Put it on the market Friday, showed it five times had an offer Monday accepted! Packing in four weeks and off to New Glarus, Wisconsin of July! Woot!
IMHO as an ex RE appraiser you priced it too low.
You’re really moving to bumfuck, nowhere.
I’m glad you got an offer you were happy with and got the hard part over with so quickly. Congratulations!
Congrats! We were on the other side of a home sale - we saw the house the first day on the market and made a full price offer. It was during the start of the bubble and we didn’t want to play games and risk not getting it. Fifteen years later, no regrets.
Hope you have an uneventful, break-free move!
Hooray! What a nice start to your transition.
Every now and then life offers a “perfect storm” of good events. Hopefully you’re in a phase like that now.
Enjoy the beer!
Yeah - the ease of the transaction and the lack of stress easily make up for a few thousand more you MIGHT have made had you priced it higher.
Nope didn’t. Realtor said it was on the high side and the offered over ask!
Moving back to family. Been away for 25 years, hey it’s close to Madison and Chicago!
Congrats! It is always nice to have things clean and easy.
With regard to pricing too low, we did that intentionally in our last selling. What it allowed us to do is say post-inspection as well as to anything and everything that came up afterward, “Nope.” We believe you got a fair price- we are happy to move to the next buyer. Our agent was instructed to say as much. And it was great! We went above and beyond in our disclosures, and they tried to come back for another $5k off and our agent resolved it in 10 seconds. So we knowingly accepted a lower price to keep things fast and simple and allow us to “move back into” our house rather than keeping it “staged” and available for selling.
Congrats. Now you don’t have to clear out when it’s shown.
The last house we sold got an offer at the open house, so we never had to leave. We staged the hell out of it, though. It was useful, because it was famous for selling so fast, so when they buyers started making trouble our agent said “make my day - it would sell again in a second” and they backed off.
Great! Hope the rest of your move goes as smoothly.
I teach college in Madison, and have a 40-ish student who lives in New Glarus. I said I was sorry she had to drive up to “the big city” and she said “No bigs. We’re up in Madison almost every day anyways. For shopping, restaurants and bands. And fun.” But she did say “Do you have any idea what it’s like to have to drive almost half an hour to the nearest Target?”
Chicago? Now you’re talking big city. I love living exactly 2 hrs from Ikea, and less than 3 from the Loop.
Hope you get to drive around a bit. There is nothing more therapeutic than the Madison Farmer’s Market and watching the sunset over brats ‘n’ beers on the UW Union Terrace. Or walking down Michigan Ave to the Chicago Art Institute and the Field Museum.
(Although ironically, we often run down to New Glarus for some excellent bakery, a big Swiss lunch, and the brewery’s biergarten.)
Too good to live in Old Glarus I take it
Listed on Sunday, an even dozen looked on Tuesday, 4 offers came on Wednesday, 2 over the asking price and we accepted one (the second highest–there were other considerations, including no inspection). I asked the agent had we priced it too low. She said no, at 969,000, any higher would have put it in the million range and gotten far less interest. I don’t know if that is true. But three days from listing to accepted offer.
Were you a psychic appraiser who valued properties without seeing them?
When the immigrants from Canton Glarus (Eastern Switzerland) got to the rolling hills of Wisconsin, they decided it looked like home (the foothills, not the tops of the mountains).

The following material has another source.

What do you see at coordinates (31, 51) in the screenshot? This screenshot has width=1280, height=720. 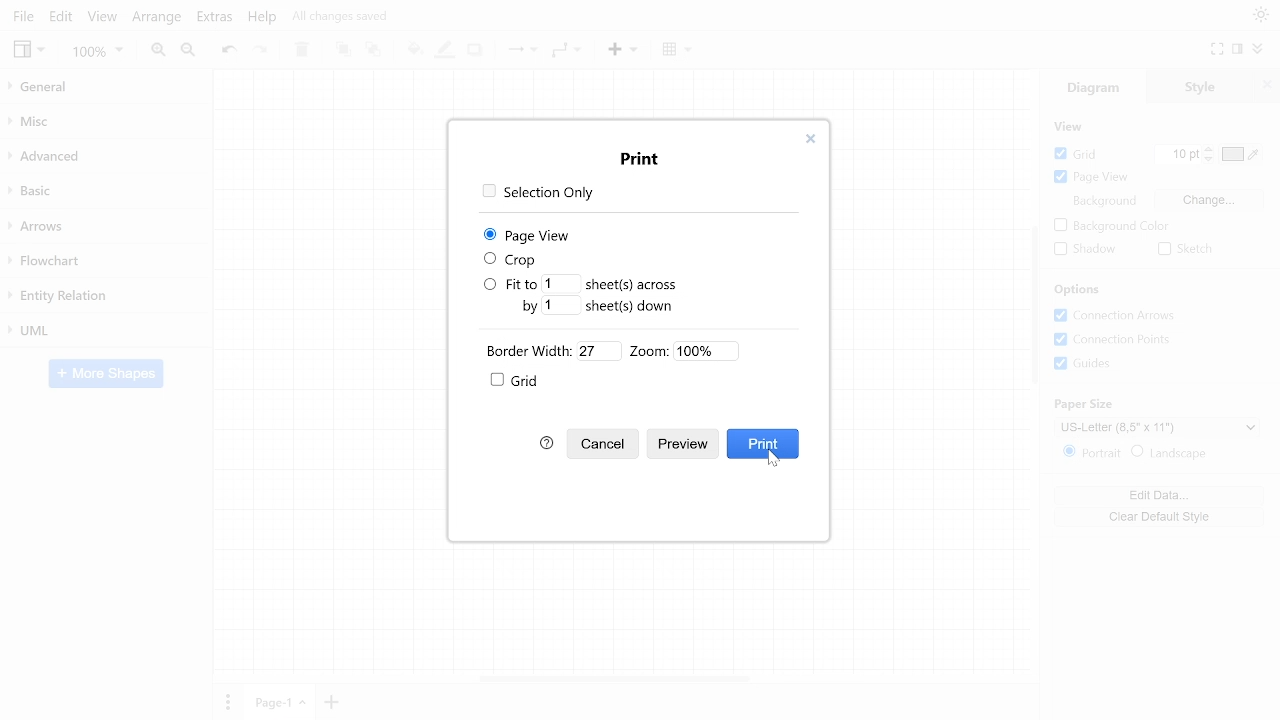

I have a Swiss last name from that area and all I got in Switzerland was “Ya, von Glarus?” Now here I get “Hey, ya got relatives down by New Glarus?”
Or simply “priced to sell”. Or it pushed all the new owners’ buttons.

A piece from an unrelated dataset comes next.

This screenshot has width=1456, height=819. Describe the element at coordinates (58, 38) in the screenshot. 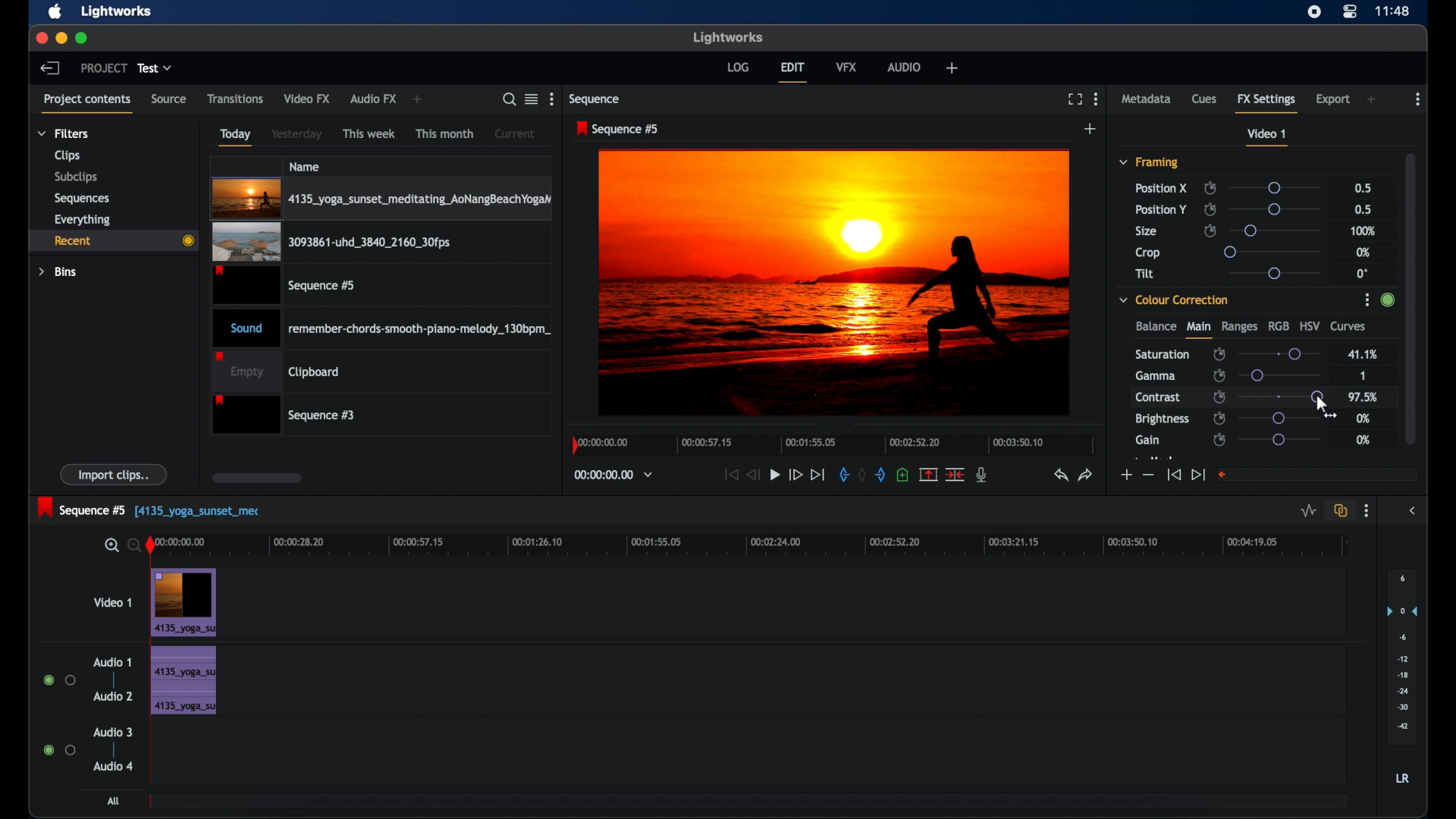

My Barcelona house was cheapish because the owner wanted it to move fast and without having to clean out all his stuff before showing; it also happens to have some features which make it better for someone with mobility problems but which don’t match most buyer’s mental images. As you know perfectly well, lots of buyers have problems imagining the living room with a different sofa or the bedroom that’s used to store hobby supplies holding a bed instead. I appreciated the mobillity features and offered to handle cleaning out myself anything the owner didn’t want or have room to take. Sold! And yet, it had been on a very hot market for several weeks. Long live other buyers’ lack of imagination.
Doesn’t work that way out here in my market. The right places at the right price often fly off the shelves, often after a brief bidding war. I’ve seen quite a few places that linger more than two weeks without an offer start cutting asking prices.
My sister and brother in law both work for UW. we were one of the first people to gentrify the First Settlement, right off the square. (House now worth over half million) opened Essen Haus too. I’m familiar with Madison. It sure has changed though.